2 On Fanon’s humanism see Hiddleston Citation2021 [2014], 120–124.

3 The evolution of Et les chiens se taisaient moved across at least 10 years and different genres. It began as a dramatic poem, not as a play, and was published at the end of his poetry collection Les Armes miraculeuses in Citation1946 and bore the subtitle “Tragédie.” A stage version was published in 1956 by Présence africaine (see Mégevand Citation2011, 187). Allen (Citation2017) draws our attention to the work of genetic criticism undertaken by Alex Gil where he identifies the original work as written during the Vichy occupation of Martinique (1940–1943) and where the bloody nature of revolution is vividly depicted and the exhortation to “Tuez les blancs” is repeated on a number of occasions whereas in the 1956 play it appears once. See Gil Citation2013.

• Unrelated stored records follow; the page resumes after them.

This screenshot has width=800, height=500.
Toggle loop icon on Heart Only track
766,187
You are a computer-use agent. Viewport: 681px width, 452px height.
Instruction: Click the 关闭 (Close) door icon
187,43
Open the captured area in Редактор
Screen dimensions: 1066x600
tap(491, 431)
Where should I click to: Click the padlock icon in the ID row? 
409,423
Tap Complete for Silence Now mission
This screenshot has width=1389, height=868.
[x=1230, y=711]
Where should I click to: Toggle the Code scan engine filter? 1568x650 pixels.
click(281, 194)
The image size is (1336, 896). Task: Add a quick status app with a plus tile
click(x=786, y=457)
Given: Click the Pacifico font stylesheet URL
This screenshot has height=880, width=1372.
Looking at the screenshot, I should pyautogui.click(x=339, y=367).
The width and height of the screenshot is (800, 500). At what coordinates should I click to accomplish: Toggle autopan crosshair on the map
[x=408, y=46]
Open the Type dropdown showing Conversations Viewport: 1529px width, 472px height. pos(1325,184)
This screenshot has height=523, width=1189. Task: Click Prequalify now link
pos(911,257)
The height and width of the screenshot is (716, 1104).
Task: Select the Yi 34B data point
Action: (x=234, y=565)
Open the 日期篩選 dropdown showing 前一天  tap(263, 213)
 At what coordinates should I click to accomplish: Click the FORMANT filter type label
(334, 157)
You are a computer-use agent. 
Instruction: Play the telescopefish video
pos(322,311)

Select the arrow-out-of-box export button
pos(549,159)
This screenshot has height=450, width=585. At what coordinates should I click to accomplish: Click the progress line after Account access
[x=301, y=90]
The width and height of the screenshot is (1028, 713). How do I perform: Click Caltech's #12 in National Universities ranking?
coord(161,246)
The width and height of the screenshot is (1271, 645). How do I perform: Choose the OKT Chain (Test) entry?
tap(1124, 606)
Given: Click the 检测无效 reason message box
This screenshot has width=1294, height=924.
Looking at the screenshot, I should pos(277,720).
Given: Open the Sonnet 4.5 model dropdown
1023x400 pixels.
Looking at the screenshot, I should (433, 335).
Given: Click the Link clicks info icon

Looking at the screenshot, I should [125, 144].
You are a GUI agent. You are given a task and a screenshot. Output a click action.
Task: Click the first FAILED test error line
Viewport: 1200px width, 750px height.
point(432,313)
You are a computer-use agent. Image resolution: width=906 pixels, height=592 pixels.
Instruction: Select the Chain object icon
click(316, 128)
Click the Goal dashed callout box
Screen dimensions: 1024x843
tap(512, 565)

4 As I worked on the final version of this article, I spoke with Jane Hiddleston about Fanon’s use of Et les chiens se taisaient and she kindly sent me a copy of her monograph Frantz Fanon: Literature and Invention (Citation2022) which includes a compelling, close reading of Fanon’s citation of the Rebel’s encounter with the Master. She writes “It is an affirmation of rebellion accomplished through extraordinary poetic language capable of voicing change, and works alongside, but crucially on a different level from, the actual act of violence. Fanon does not go so far as to articulate explicitly how Césaire’s drama wields its power, but the choices he makes in quoting from it, and the language of prophecy with which he frames the quotation, finish by demonstrating this symbolic effect (Hiddleston Citation2022, 134–135). I am grateful to Jane for the conversation and the gift.

5 The literature on postcolonial re-writings of Shakespeare’s The Tempest is extensive. For African and Caribbean re-workings see Rob Nixon (Citation1987) but much has appeared since. On Césaire’s specific appropriation of The Tempest see Russell West (Citation2007) and Joseph Khoury (Citation2006) amongst many others.

6 For example, Jacques Derrida presents Freedom as a pure concept like gift, hospitality and justice; each concept is unconditional and not part of a more general economy of exchange. Liberty is an injunction, an affirmation, a task, not a decision but an axiom (Citation2008, 401–402). As such, liberty co-exists with the trace of the other as there is no state of pure autonomy.

7 Cesaire’s final word may not have been at the end of Une tempête. We have forgotten Ariel who was “emancipated” by Prospero after he had served his time as the faithful slave. Ariel’s monologue presents his vision of the future, one in which he will sing four notes “si douces que la dernière fera lever une brûlure dans le cœur des esclaves les plus oublieux nostalgie de liberté” (Citation1969, 83). Ariel hopes that the song of liberty will cause those enslaved to rise up. Ariel too appears to remain on the island, he is the slave who has not exorcised himself of his Master’s colonial violence through an act of violence. He continues to affirm the power of the arts to awaken the oppressed, to herald the possibility of a new humanist dispensation in the face of enslavements to come.